Die sieben jungen Frauen lungerten gelangweilt herum, inspizierten Fingernägel und Insektenstiche, bürsteten das Haar, stießen einander an, neideten den anderen die Formen oder den Mangel daran, und legten sich hin, auf die Seite, um ihre rückwärtigen Schönheiten nicht zu zerdrücken – Fülle war erwünscht. Ungezählte Male standen sie vor den Spiegeln und studierten die Wirkung dieser oder jener Körperhaltung –
    »geht gut!« – und unterhielten sich über Heiratskandidaten und darüber, was sie von den Männern erwarteten. »Also, der Mann, der diese Lippen hier, die noch nie einer berührt hat, küssen will, der muß…« Und: »Bevor ein Kerl diesen Hintern hier anfassen darf, muß er…« Und so weiter. An ihren vielen Fingern zählten sie die Bedingungen auf, denen ein Bräutigam genügen müsse. Jungfräulichkeit war etwas Kostbares, etwas äußerst Begehrenswertes.

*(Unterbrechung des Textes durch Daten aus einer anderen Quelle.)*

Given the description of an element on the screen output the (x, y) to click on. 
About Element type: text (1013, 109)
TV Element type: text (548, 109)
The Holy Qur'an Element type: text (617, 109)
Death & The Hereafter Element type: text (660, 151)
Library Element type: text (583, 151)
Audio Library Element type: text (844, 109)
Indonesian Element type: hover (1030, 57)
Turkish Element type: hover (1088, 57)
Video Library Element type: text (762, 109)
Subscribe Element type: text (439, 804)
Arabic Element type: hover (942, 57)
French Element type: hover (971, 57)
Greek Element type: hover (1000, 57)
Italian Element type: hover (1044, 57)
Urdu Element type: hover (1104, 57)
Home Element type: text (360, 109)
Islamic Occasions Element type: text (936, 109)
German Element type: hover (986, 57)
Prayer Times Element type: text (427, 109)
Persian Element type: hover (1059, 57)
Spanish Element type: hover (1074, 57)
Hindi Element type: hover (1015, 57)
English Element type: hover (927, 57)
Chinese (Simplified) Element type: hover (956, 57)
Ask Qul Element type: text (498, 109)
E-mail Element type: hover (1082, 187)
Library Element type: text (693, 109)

    Sie trugen ärmellose Nylonkleider, hellrosa, schwarz, grün, gelb, blau, alle Farben verblaßt. Unter den Spaghettiträgern war das komplizierte System ihrer Büstenhalter zu sehen; nackte Haut scheinbar ohne Absicht, das Dekollete lässig, doch war alles präzise, ja sogar kunstreich arrangiert. Sie bewegten sich unter schimmernden Falten träge, den Unterröcken angemessen, in denen sie auch schliefen. Sie waren sechzehn Jahre alt und störten sich an ihrer dunklen Hautfarbe. Die Sonne mieden sie, wo es nur ging, und sie schrubbten die Haut und schmierten sie mit fragwürdigen Salben ein, doch das Haselnuß wollte nicht zum Alabaster werden. Neid nagte an ihren jungen Herzen. Sie wollten nicht zurückstehen hinter jenem Mädchen, das am Nachmittag die frohe Botschaft empfangen hatte. Ein Vater hatte mit seinem Sohn das Dorf besucht. Überschwengliche Glückwünsche sollten den Neid kaschieren, doch die zukünftige Braut, diese Glücksmarie, bemerkte die Mißgunst, und ob, denn darum ging es ja, das war der Zweck des Ganzen. Doch wo war sie jetzt? Nirgendwo zu entdecken natürlich, machte sich rar wie eine Prinzessin.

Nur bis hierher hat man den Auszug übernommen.